Rock formations along sandy beach in Nauru
Photo credit: Robert Szymanski/ Shutterstock

Nauru is the world’s smallest island nation. This central Pacific sovereign state — which encompasses a mere 8.1 square miles of area — has no army, no rivers, and no protected regions. But it does have a history dating back several millennia, as Nauru is believed to have been first inhabited by Micronesian and Polynesian settlers around 1000 BCE. British captain John Fearn became the first European to arrive in Nauru in 1978, and the country later achieved independence in 1968. During the 1980s, Nauru boasted the highest GDP of any sovereign nation, making it among the wealthiest countries in the world for a time.

2. Monaco

Tree trunk arching over cliff path along the Mediterranean in Monaco
Photo credit: karamysh/ Shutterstock 

Nestled between Italy and France along the French Riviera, Monaco is a European microstate covering a total area of 0.77 square miles — smaller than New York City’s Central Park.
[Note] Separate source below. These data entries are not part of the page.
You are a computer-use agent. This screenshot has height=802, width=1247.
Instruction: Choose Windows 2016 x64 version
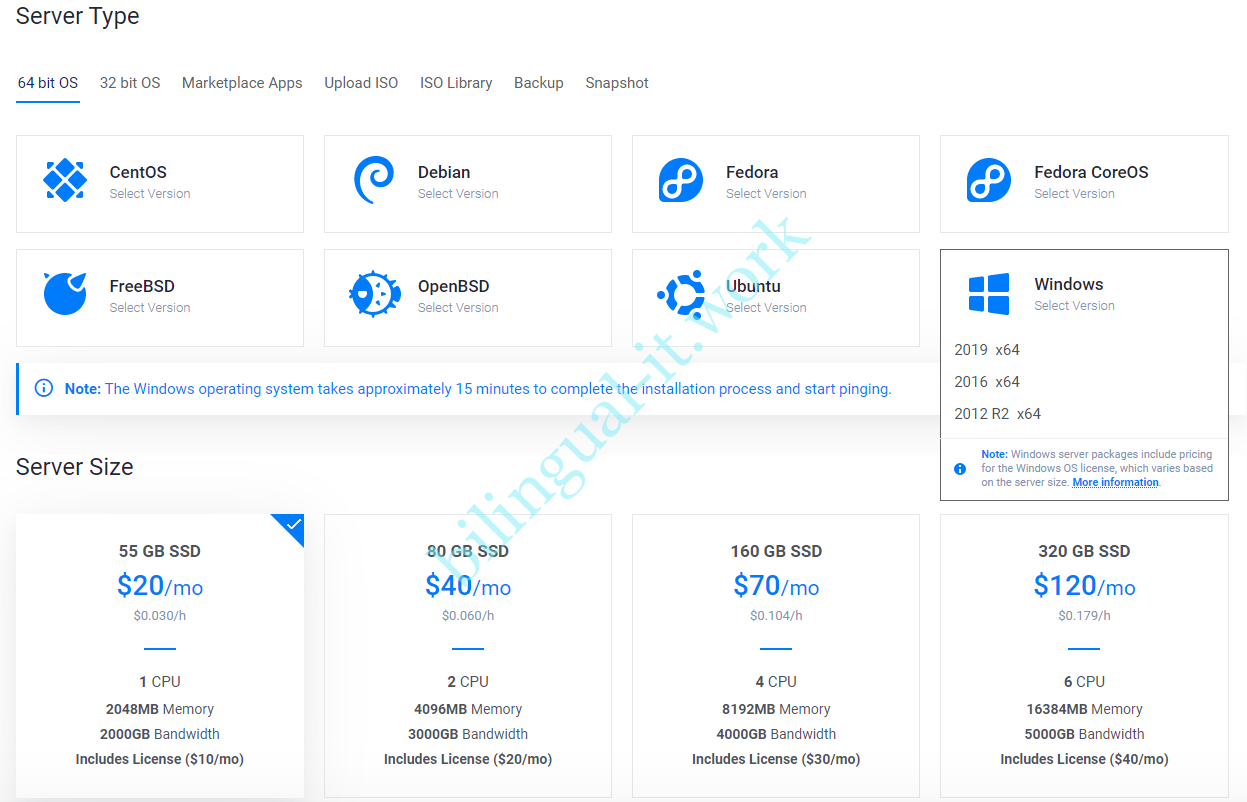point(987,382)
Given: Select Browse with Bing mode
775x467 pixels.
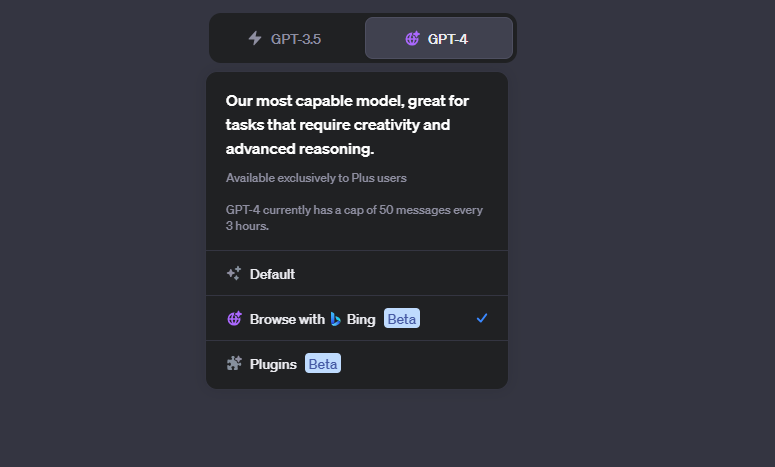Looking at the screenshot, I should [x=357, y=319].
It also has the shortest coastline of any country on Earth, at just 2.5 miles in length. Despite its diminutive size, Monaco is home to around 40,000 residents, making it the most densely populated sovereign nation in the world. Since the 1860s, Monaco has been home to a thriving casino industry, though local residents are strictly prohibited from gambling — a rule that’s been in place since the mid-1800s. In exchange, those residents are exempt from paying income tax.

1. Vatican City

St. Peter's Square and St. Peter's Basilica in Vatican City, seen at dusk
Photo credit: Vlas Telino studio/ Shutterstock

The world’s smallest sovereign state is Vatican City, which is entirely landlocked within Rome, Italy. Covering just 0.17 square miles, the Vatican serves as the global headquarters of the Catholic Church and the residence of the Pope. The country achieved independence from Italy in 1929. Of course, Vatican City’s cultural history dates back long before then. It is home to stunning Renaissance-style architecture and renowned artistic works. One of the more recognizable landmarks is St. Peter’s Basilica, a gorgeous, domed structure that was completed in 1615. Vatican City also contains the Sistine Chapel, which was built in 1470 and features paintings such as Michaelangelo’s The Creation of Adam.